### [Task details]
Transcribe exactly, and only, the lines that fall between the line containing "You are a GUI" and the last line of the material, both ends included, omitting any pictures.

-------

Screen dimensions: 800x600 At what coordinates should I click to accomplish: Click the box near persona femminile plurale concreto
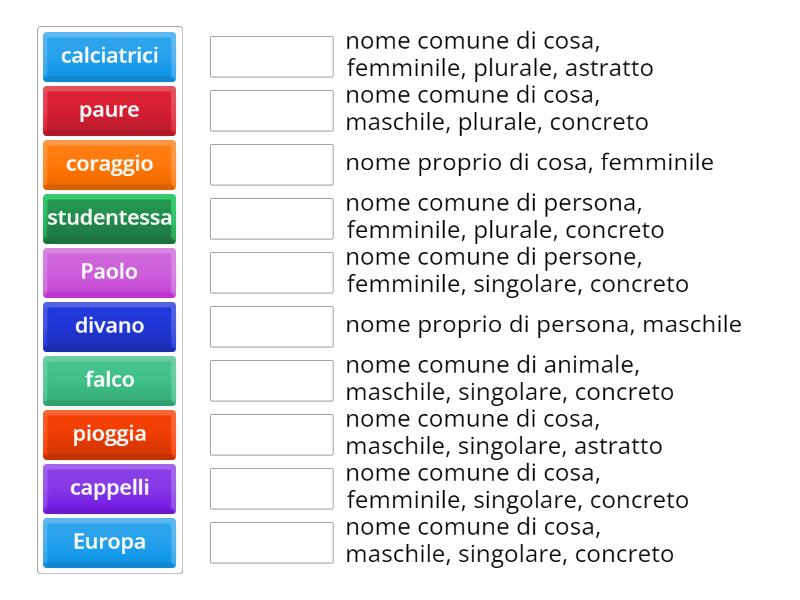pyautogui.click(x=270, y=219)
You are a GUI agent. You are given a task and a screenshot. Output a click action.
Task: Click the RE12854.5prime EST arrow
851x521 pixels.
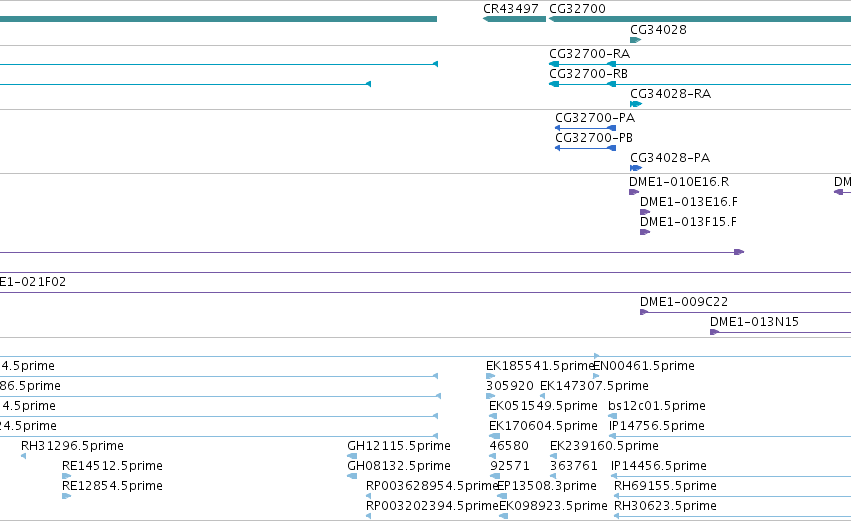point(67,496)
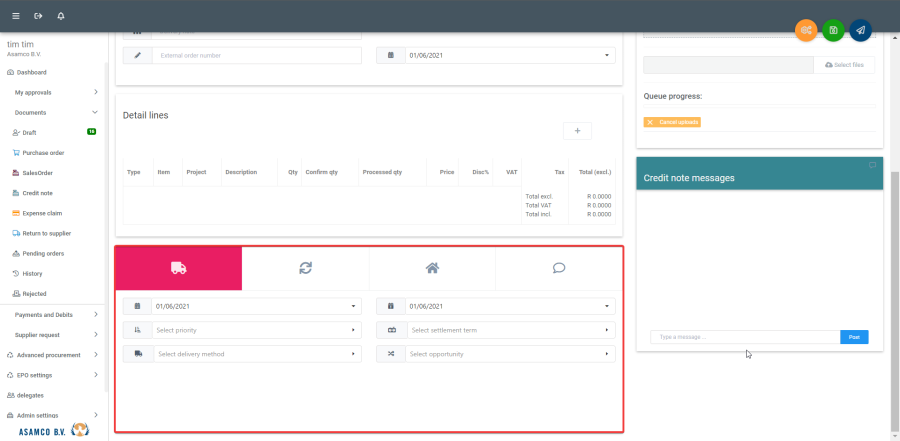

-------

### [Solution to this exercise]
You are a GUI agent. You are given a task and a screenshot. Output a click action.
Task: Click the RE12854.5prime EST arrow
851x521 pixels.
point(67,496)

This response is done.